== Segment start ==

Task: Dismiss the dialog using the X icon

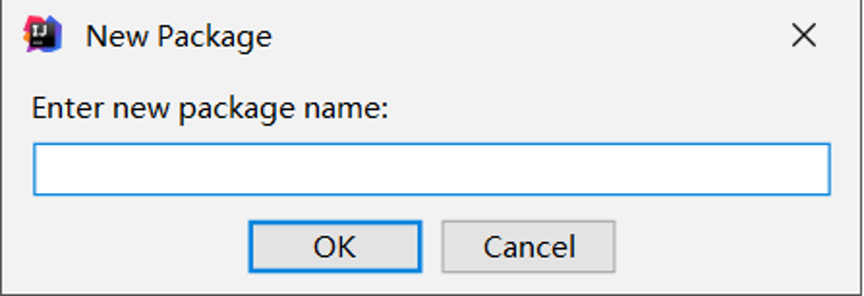Action: tap(804, 35)
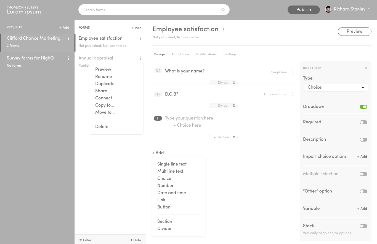Screen dimensions: 377x244
Task: Turn off the Dropdown toggle
Action: point(363,107)
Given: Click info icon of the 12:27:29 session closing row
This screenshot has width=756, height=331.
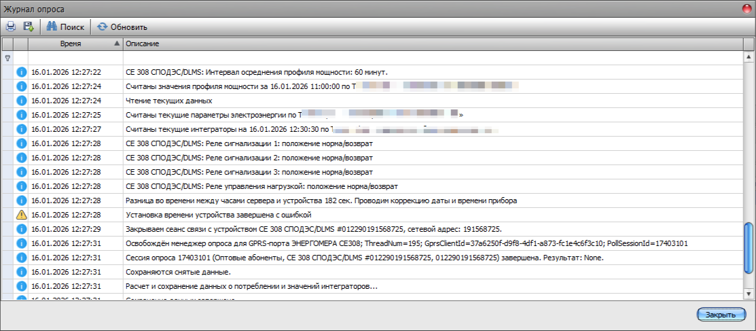Looking at the screenshot, I should pyautogui.click(x=21, y=229).
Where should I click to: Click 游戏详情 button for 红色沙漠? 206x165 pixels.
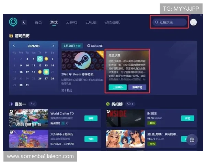pyautogui.click(x=137, y=87)
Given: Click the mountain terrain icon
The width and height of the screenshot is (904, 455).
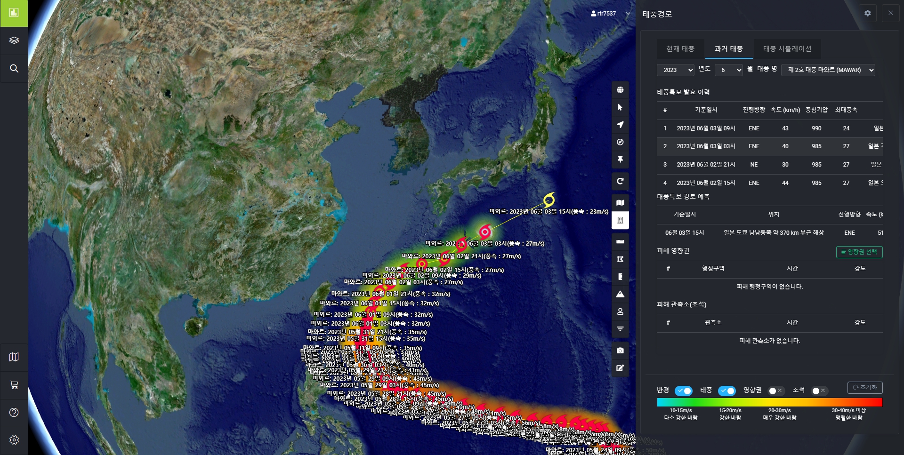Looking at the screenshot, I should coord(620,294).
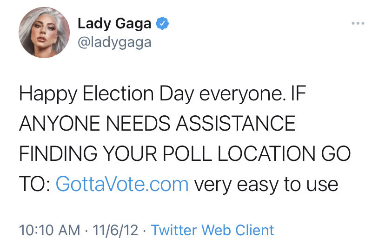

== Segment end ==

### Activity
Working from the line with "Where should I" to the last line of the material above, repeat each line exactly and leave out the pictures.

### Completed exercise
Where should I click to: Click 游戏详情 button for 红色沙漠? 206x165 pixels.
pyautogui.click(x=137, y=87)
Given: Click the mountain terrain icon
The width and height of the screenshot is (904, 455).
Looking at the screenshot, I should coord(620,294).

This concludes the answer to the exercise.